> Required work: Copy out everything in the listing below from its first line down to the line containing "point(240,254)", and leave the pictures out of your copy.

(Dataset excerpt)

----

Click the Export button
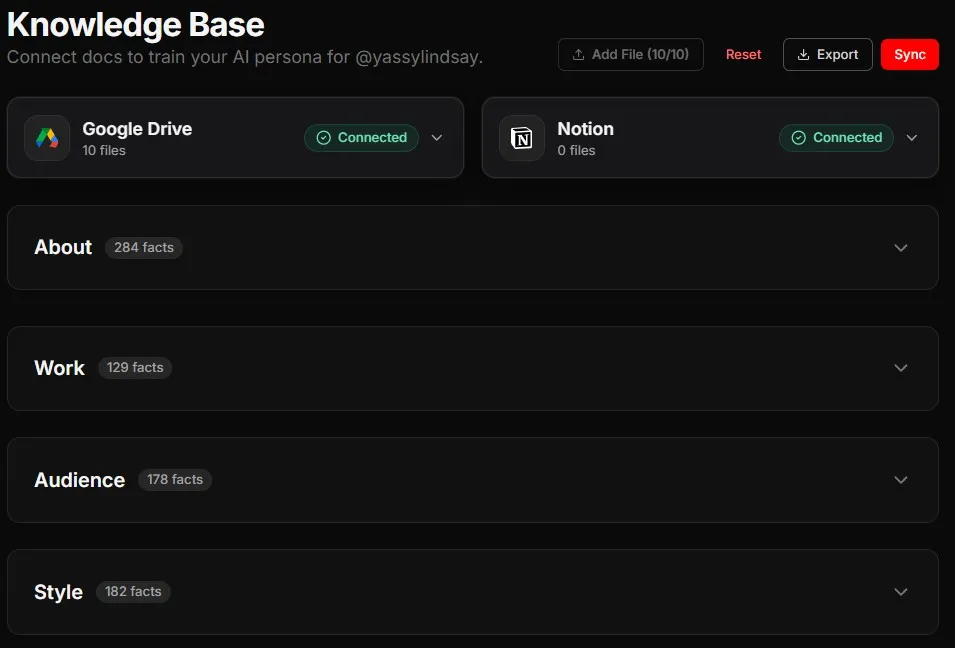Viewport: 955px width, 648px height. [x=828, y=55]
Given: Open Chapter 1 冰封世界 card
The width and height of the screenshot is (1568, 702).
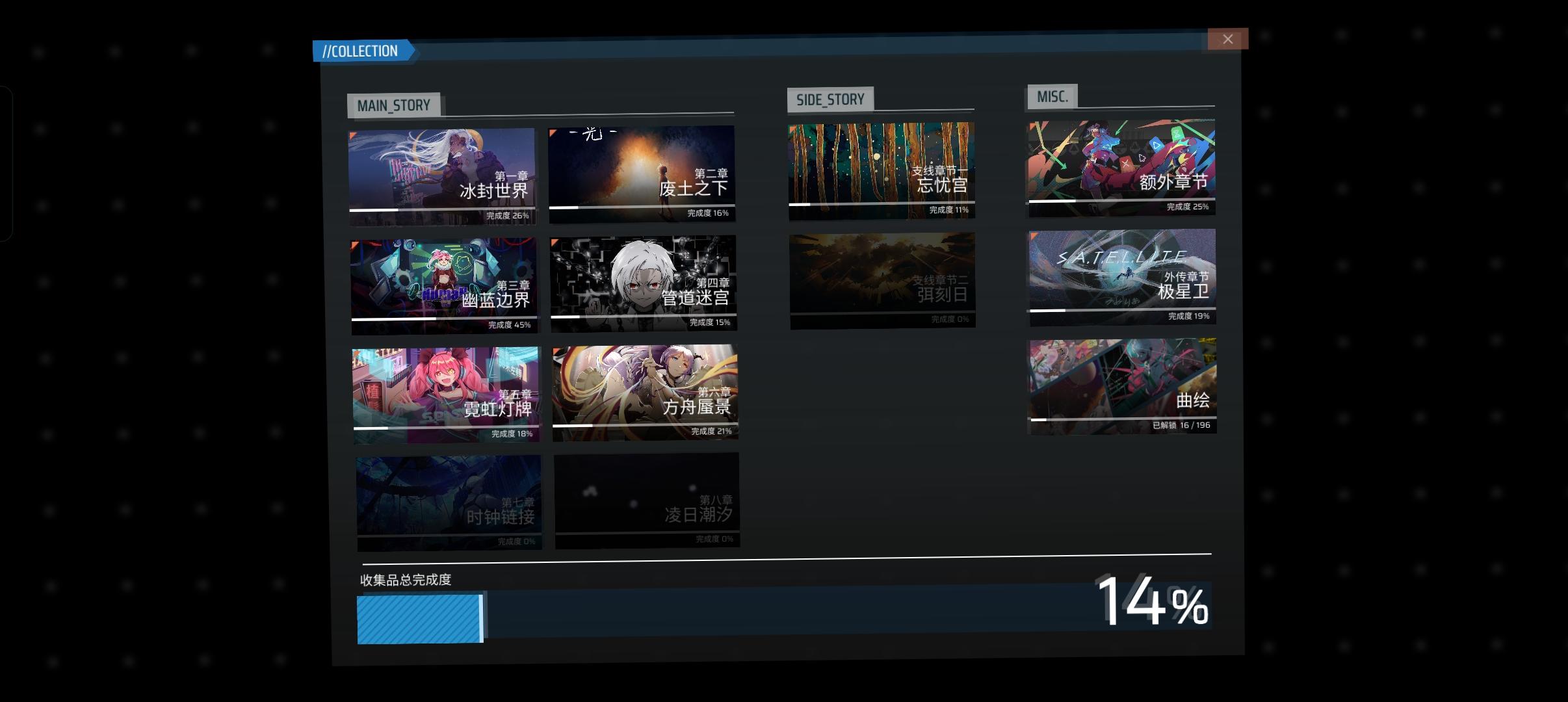Looking at the screenshot, I should coord(442,176).
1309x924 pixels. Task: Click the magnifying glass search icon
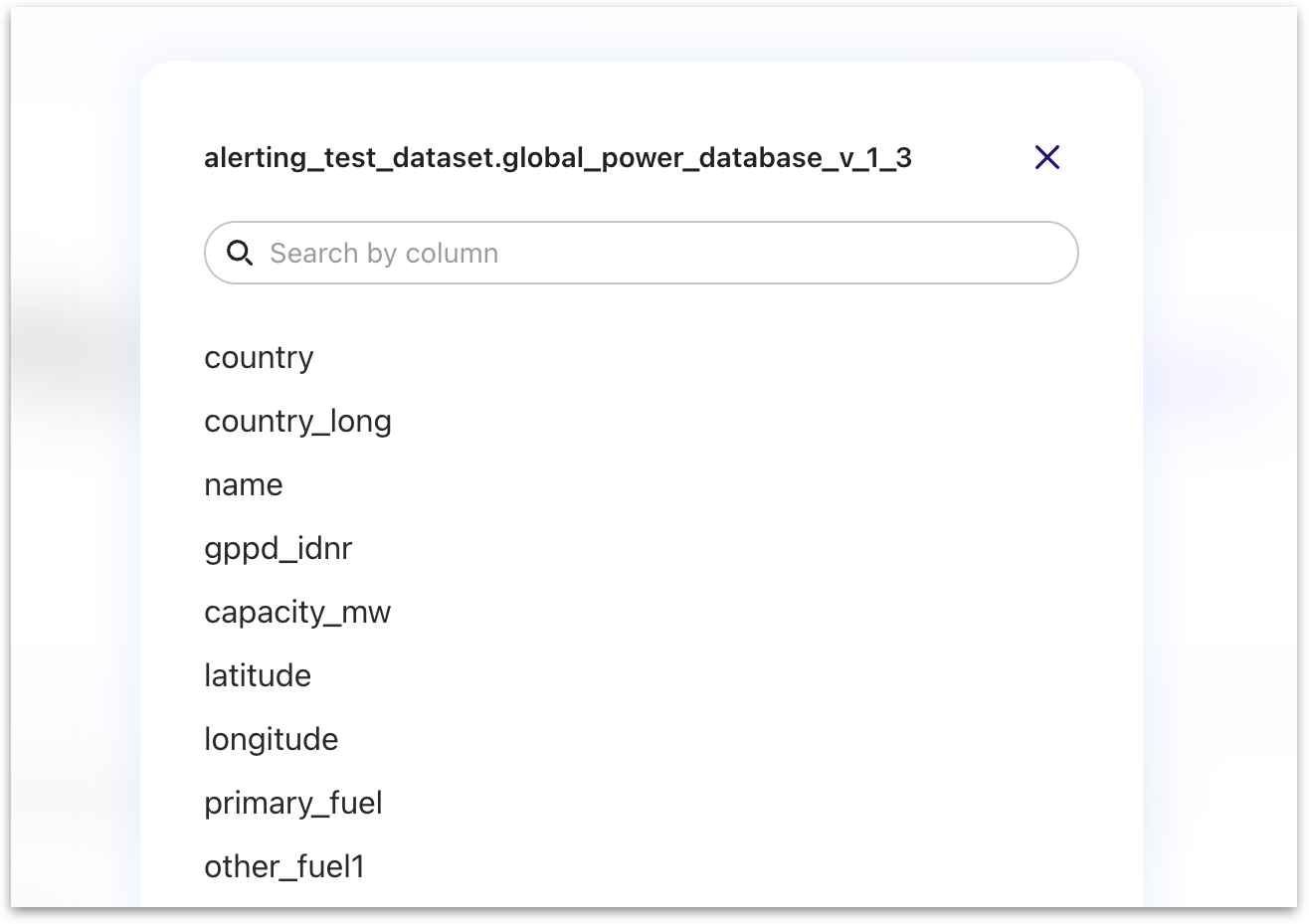point(240,254)
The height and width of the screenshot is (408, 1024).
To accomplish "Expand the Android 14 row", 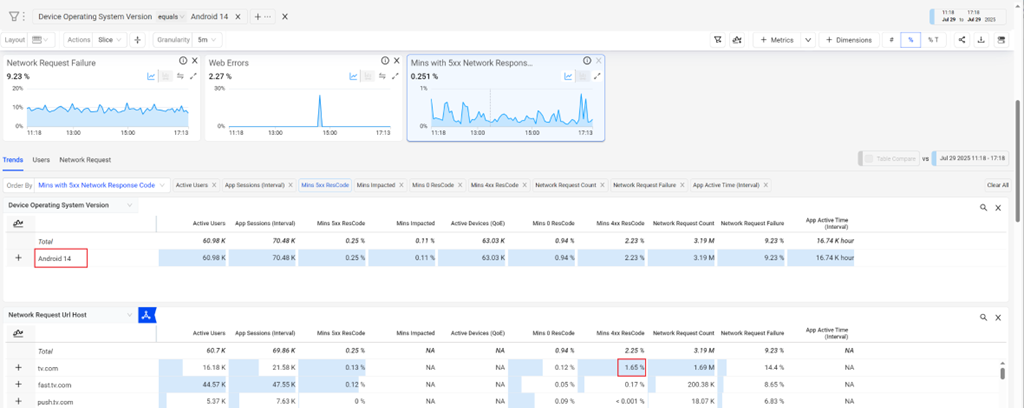I will pyautogui.click(x=18, y=259).
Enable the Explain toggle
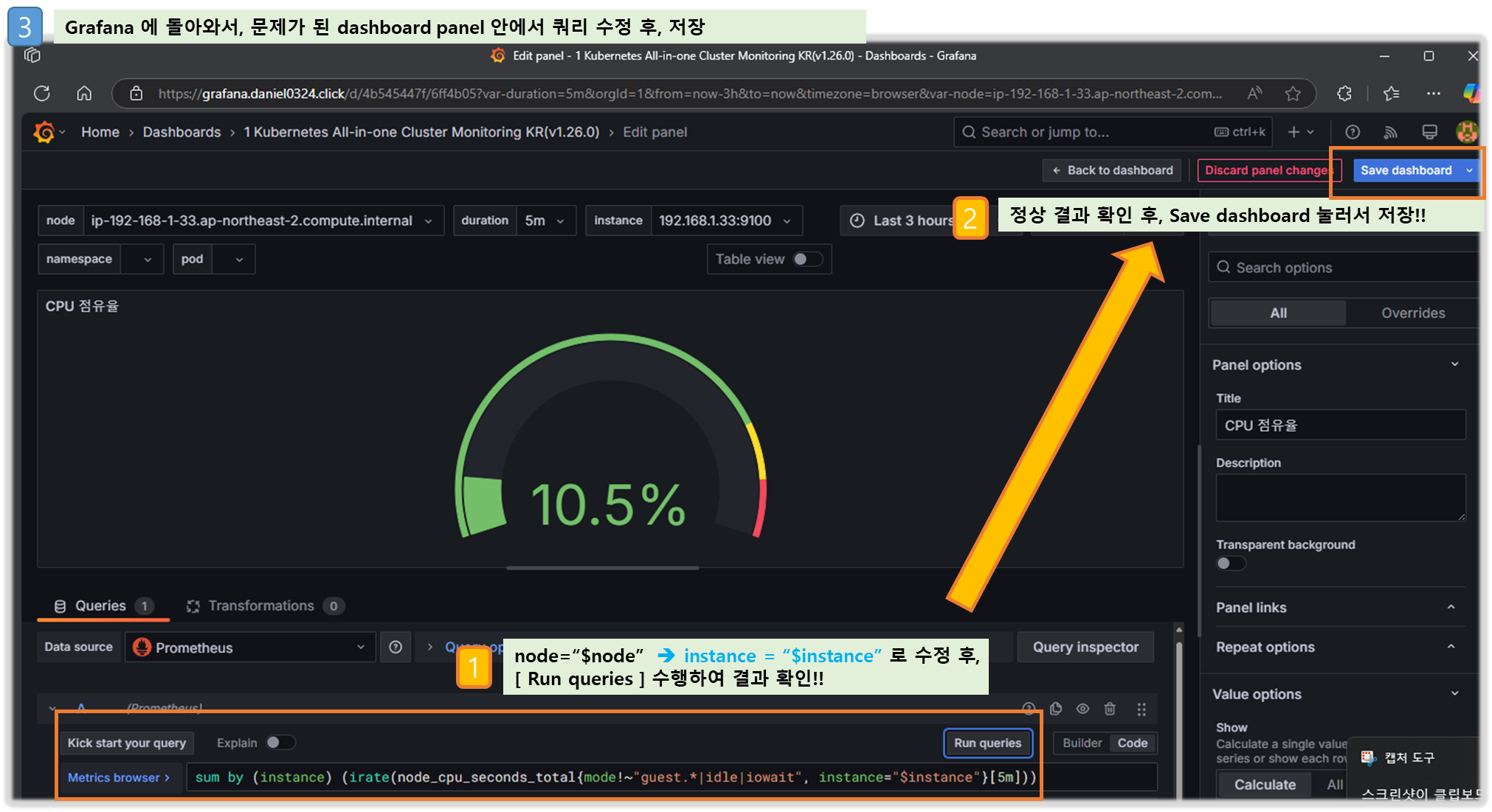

----

> Full solution:
Click the Export button
Viewport: 955px width, 648px height. [x=828, y=55]
Given: Open Chapter 1 冰封世界 card
The width and height of the screenshot is (1568, 702).
Looking at the screenshot, I should coord(442,176).
1309x924 pixels. Task: Click the magnifying glass search icon
point(240,254)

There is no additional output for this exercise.